Os impactos sociais do segundo confinamento foram mais intensos e quatro em cada 10 pessoas consideraram que o de 2021 foi mais difícil.
A conclusão é de um inquérito feito pelo Instituto de Ciências Sociais da Universidade de Lisboa (ICS-ULisboa).
O inquérito nacional «Os impactos sociais da pandemia: o segundo confinamento» concluiu que 40 por cento dos inquiridos revelou maiores dificuldades em lidar com o segundo confinamento, enquanto 30 por cento responderam que foi igual ao primeiro e para 27 por cento foi mais fácil.
Os inquiridos em situação de vulnerabilidade laboral precipitadas pela pandemia, jovens e famílias com filhos menores, com maiores desafios em conciliar o trabalho e a vida e tarefas familiares, foram os que sentiram um maior impacto no segundo confinamento.

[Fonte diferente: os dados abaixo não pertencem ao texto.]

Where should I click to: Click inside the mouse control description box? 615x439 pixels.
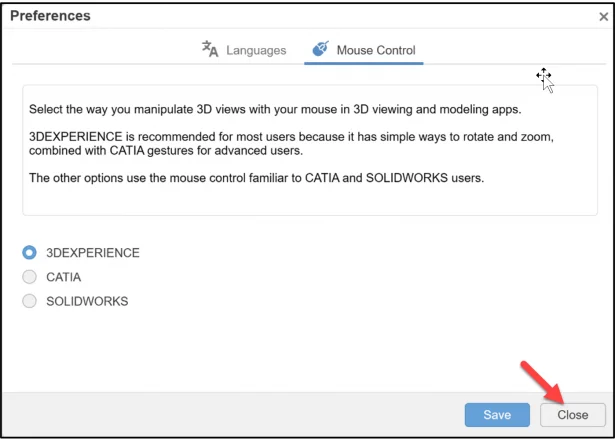pos(310,200)
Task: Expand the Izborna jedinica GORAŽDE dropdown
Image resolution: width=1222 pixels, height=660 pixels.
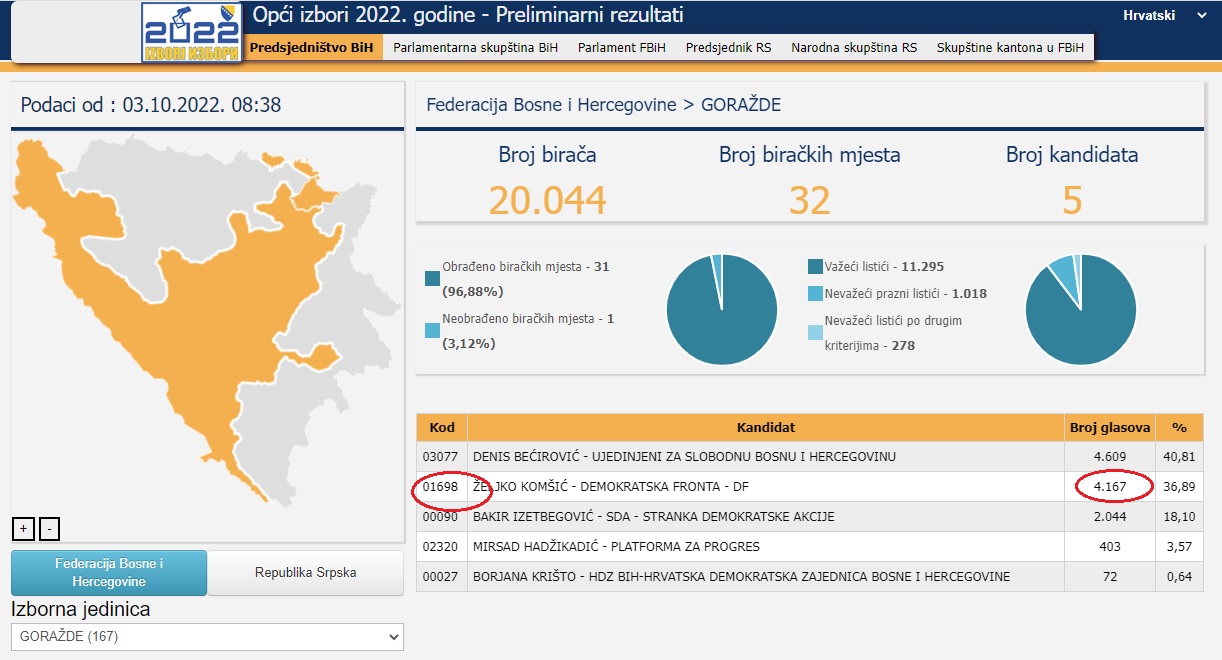Action: 207,637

De acordo com o inquérito, em que participaram 11.500 pessoas, em março de 2020, e 7.900 no segundo, em fevereiro de 2021, «os dois confinamentos, apesar de algumas dificuldades e preocupações em comum, foram vividos de forma diferente e os impactos sofridos também foram sentidos com uma intensidade distinta», acentuou, em declarações à agência Lusa, uma das coordenadoras, Rita Gouveia.
«Para aqueles que admitiram estar a ser especialmente difícil lidar com o confinamento de 2021, observamos um aumento da tensão familiar, um maior comprometimento do bem-estar psicológico, uma maior vulnerabilidade financeira, uma sobrecarga no volume e gestão das tarefas domésticas e uma diminuição dos níveis de confiança política», referiu o ICS-ULisboa, em comunicado.
Se o primeiro recolhimento em casa devido à pandemia foi «marcado pelo inesperado, pela incerteza, pelo desconhecimento», o segundo «dominado pelos danos, pelas perdas, pelo cansaço, mas também pela adaptação e pela doença, experienciada na primeira pessoa ou através dos outros, experienciado numa narrativa de fadiga», salientou Rita Gouveia.
No caso dos jovens entre os 16 e os 24 anos, 76 por cento dizem-se pouco ou muito pouco satisfeitos com a frequência das aulas a partir de casa e não consideram o ensino remoto uma solução que agrade, por não sentirem a mesma motivação, invocarem maior cansaço, obstáculos pedagógicos na transição para o ensino superior e ressentirem-se da falta de convívio, além de manifestarem preocupações em relação ao futuro.
Entre as pessoas que não notaram diferença entre os dois confinamentos encontra-se quem não viu a sua condição perante o trabalho ser alterado com a pandemia, seja porque continuaram a trabalhar nas mesmas condições, seja porque estes inquiridos já não trabalhavam antes.
Os inquiridos que consideraram ter sido mais fácil o confinamento de 2021, não residem com menores de idade e têm uma situação financeira bastante confortável e inalterada com a pandemia, não tendo qualquer preocupação face à possibilidade pagar as suas despesas básicas.
«Estes dados vêm reforçar a importância de olhar para a construção da vulnerabilidade social associada à pandemia numa perspetiva multidimensional e relacional, mas também enquanto um processo de efeitos a curto e longo prazo, que não acontece num vazio social, mas que é moldado pelos contextos sociais de vida diferenciados dos indivíduos, que na sociedade portuguesa são bastante desiguais», alertou uma das coordenadoras do inquérito, Rita Gouveia.
A investigadora defendeu que o desenho das políticas públicas de contenção da pandemia e de apoio aos segmentos mais afetados e vulneráveis socialmente «deve ter em conta as desigualdades de género, idade, escolaridade, profissionais, geográficas, habitacionais, familiares e de saúde física e mental que moldam os impactos da pandemia nos indivíduos, nas famílias e na sociedade portuguesa em geral».
O relatório foi apresentado hoje, quinta-feira, durante a conferência «Impactos sociais da pandemia em Portugal e na Europa», onde foram divulgados os resultados do mais recente inquérito conduzido pela Fundação Europeia para a Melhoria das Condições de Vida e de Trabalho (Eurofound) à população da União Europeia.
O inquérito do (ICS-ULisboa) baseia-se em amostras obtidas através da técnica «bola de neve», a residentes em Portugal maiores de 16 anos, restrita a inquiridos com acesso à Internet, «o que não permite que se façam generalizações sobre a população portuguesa, no geral», advertem os investigadores.
Em Portugal, morreram 17.049 pessoas dos 859.045 casos de infeção confirmados, de acordo com o boletim mais recente da Direção-Geral da Saúde (DGS).